In the entries below, how many lines contain the string "shield"? Treat the match as case-sensitive and reply with the number only.

(A portion of a data file)
---------------

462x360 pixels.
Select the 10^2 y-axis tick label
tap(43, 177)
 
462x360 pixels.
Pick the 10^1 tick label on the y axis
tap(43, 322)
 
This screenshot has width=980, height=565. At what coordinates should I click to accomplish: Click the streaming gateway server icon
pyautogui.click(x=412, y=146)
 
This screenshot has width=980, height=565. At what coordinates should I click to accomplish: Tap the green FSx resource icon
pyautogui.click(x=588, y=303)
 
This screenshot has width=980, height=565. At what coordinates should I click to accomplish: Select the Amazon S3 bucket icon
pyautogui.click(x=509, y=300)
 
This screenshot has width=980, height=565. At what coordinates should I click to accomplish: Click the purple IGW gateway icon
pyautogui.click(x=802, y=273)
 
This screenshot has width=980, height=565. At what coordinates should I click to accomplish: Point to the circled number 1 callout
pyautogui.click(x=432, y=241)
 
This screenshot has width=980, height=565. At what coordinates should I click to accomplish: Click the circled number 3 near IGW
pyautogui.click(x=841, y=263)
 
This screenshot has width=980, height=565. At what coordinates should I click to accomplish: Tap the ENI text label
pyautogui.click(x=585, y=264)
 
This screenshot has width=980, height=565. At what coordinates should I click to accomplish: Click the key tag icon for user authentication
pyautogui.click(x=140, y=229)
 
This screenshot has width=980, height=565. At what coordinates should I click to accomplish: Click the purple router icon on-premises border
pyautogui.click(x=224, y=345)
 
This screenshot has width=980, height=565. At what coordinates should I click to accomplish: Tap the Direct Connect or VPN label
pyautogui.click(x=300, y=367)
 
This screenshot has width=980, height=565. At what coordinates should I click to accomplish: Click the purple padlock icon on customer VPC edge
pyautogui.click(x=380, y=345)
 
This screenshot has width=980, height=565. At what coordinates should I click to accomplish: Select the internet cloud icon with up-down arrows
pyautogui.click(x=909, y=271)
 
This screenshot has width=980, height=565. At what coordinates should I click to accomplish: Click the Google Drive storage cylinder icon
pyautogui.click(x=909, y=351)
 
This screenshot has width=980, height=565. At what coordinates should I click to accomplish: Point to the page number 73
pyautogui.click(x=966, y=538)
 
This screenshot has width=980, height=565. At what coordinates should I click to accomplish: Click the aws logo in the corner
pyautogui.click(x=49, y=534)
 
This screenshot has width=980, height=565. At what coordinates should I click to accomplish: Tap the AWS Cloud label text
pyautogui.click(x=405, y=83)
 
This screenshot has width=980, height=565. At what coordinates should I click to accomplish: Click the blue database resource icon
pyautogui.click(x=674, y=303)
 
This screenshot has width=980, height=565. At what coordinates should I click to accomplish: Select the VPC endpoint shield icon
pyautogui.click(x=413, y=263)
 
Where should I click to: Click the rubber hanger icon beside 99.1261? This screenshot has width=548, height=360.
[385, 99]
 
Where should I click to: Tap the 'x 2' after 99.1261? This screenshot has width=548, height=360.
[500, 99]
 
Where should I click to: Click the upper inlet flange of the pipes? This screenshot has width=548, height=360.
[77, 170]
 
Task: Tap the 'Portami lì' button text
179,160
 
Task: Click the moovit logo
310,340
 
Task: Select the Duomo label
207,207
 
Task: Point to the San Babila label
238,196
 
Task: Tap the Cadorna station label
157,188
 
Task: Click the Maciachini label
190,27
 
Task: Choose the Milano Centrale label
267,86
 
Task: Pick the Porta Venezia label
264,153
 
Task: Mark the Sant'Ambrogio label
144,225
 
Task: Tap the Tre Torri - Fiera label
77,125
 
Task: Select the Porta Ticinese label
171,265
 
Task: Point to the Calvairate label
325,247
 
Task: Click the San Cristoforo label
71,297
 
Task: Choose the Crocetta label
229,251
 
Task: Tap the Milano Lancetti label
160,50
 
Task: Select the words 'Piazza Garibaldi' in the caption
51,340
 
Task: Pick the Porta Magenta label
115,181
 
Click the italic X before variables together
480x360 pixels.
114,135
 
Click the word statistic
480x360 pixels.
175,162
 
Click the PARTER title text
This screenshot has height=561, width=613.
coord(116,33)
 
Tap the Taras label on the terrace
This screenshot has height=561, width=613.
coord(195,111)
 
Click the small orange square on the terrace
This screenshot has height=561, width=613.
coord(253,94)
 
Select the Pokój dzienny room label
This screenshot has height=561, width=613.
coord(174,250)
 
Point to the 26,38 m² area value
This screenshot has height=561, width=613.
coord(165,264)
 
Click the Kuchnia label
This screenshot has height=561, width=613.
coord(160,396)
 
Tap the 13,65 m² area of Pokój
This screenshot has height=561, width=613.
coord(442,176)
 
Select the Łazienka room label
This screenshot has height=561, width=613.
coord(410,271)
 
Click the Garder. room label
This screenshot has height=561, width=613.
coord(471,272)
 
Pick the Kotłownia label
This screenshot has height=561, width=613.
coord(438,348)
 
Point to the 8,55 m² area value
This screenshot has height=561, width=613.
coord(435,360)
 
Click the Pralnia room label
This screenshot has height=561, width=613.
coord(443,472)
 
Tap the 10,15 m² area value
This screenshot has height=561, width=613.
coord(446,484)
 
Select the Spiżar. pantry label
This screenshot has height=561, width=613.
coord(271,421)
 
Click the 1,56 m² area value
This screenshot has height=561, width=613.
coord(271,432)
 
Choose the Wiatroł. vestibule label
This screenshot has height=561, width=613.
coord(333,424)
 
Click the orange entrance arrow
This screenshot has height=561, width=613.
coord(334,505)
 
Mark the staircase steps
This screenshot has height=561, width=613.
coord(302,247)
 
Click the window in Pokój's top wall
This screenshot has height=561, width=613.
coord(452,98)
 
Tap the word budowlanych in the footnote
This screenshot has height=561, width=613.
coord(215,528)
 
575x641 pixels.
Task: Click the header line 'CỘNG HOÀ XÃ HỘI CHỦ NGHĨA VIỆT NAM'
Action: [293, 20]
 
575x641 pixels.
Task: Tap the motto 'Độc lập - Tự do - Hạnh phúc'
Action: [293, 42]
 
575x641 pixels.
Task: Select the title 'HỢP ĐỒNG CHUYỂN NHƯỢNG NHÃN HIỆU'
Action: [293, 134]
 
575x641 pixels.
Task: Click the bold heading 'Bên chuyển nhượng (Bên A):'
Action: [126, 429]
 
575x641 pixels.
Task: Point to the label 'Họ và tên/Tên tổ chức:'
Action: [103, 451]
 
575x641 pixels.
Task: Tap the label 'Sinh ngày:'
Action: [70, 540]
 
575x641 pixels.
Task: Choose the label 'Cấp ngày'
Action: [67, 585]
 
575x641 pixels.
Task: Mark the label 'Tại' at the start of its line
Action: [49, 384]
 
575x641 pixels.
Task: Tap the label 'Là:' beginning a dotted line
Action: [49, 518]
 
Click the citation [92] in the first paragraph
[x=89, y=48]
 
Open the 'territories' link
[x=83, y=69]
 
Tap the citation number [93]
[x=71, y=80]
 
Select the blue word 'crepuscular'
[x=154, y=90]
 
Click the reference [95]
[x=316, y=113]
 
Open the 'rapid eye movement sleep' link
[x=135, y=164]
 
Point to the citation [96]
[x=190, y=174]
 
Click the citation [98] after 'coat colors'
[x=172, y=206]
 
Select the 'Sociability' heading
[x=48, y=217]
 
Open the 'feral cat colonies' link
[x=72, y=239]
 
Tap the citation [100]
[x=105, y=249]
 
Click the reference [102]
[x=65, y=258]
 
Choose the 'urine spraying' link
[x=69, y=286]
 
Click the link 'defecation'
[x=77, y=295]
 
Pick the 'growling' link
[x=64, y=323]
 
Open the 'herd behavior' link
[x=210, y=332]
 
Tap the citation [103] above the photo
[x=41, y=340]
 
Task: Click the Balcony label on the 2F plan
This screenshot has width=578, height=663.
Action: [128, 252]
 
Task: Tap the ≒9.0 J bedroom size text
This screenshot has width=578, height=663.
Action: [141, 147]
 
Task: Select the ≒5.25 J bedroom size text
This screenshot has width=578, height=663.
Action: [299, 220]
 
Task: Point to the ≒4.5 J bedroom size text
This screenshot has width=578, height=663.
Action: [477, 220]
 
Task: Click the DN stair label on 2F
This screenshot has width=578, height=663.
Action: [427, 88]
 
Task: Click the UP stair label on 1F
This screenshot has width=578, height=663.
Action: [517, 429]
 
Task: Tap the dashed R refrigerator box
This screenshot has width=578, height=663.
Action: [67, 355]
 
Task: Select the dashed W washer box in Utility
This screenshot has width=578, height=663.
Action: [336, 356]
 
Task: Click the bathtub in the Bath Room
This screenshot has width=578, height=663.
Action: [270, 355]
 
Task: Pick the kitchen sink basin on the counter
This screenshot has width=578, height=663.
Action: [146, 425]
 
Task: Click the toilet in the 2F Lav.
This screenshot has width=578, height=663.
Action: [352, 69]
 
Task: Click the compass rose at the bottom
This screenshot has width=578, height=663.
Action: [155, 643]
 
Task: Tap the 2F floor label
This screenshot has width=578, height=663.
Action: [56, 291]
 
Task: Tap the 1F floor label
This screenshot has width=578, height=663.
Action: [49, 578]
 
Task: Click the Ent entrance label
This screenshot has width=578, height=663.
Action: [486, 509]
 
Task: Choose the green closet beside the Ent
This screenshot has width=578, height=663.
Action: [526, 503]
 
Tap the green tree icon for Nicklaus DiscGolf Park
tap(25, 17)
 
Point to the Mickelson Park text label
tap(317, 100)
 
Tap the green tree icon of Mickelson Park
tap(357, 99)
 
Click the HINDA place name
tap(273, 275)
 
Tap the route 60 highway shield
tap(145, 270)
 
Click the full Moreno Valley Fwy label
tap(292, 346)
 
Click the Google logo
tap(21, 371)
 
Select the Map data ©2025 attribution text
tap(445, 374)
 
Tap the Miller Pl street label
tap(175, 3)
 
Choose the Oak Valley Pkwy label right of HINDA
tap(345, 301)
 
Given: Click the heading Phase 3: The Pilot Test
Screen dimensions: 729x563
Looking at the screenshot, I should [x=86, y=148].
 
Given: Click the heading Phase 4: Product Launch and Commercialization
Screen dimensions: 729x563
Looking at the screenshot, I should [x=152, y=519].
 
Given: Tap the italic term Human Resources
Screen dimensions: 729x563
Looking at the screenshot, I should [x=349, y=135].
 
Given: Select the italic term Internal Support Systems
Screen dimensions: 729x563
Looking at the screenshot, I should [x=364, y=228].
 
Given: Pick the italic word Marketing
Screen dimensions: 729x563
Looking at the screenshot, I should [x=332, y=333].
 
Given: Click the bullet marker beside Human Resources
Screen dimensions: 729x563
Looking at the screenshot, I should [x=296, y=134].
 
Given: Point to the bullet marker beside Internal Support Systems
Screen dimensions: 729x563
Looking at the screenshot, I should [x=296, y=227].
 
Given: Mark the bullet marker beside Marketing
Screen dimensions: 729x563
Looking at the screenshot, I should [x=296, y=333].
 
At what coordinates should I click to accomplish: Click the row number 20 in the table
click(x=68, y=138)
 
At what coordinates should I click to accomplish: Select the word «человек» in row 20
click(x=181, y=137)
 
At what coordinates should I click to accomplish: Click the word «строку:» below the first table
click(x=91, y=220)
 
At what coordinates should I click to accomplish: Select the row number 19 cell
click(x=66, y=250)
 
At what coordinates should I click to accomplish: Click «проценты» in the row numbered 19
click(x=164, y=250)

---------------

#### THE ANSWER
2